主将経験も中村を成長させた。昨秋の県大会準々決勝敗退後に主将に就任したが、チームをうまく導けなかった。今春の県決勝で敗れ、「人間的な部分が足りなかった」と反省し、岩本に主将の座を譲った。夏に向けて、練習後に主将経験者の佐藤と岩本の3人で話し合いを重ねるとチームがうまく回り出した。「広陵があったから、これからも堂々と生きていける」。心身ともに成長した。

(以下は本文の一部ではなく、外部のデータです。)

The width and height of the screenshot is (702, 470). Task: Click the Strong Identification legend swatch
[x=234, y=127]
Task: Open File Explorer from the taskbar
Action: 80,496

 7本目の本塁打こそ出なかったが、この日も記録を残した。9回1死一塁、最後の打席で左翼線へ二塁打。今大会19安打目を放ち、1大会の最多安打、同最多二塁打に並んだ。自らが持つ同最多塁打は43に更新。甲子園に記憶と記録を刻んだ中村は試合後、プロ志望を明言し「球界記録を作れるような選手になりたい」と目標を掲げた。女手一つで育てた母啓子さんとの約束“日本一”は、プロの舞台で果たす。【中島万季】

 ◆広陵が決勝4連敗 広陵は夏の決勝で27年1-5高松商、67年1-7習志野、07年4-5佐賀北に次いで敗戦。優勝経験がない4連敗は熊本工(0勝3敗)を上回る最多。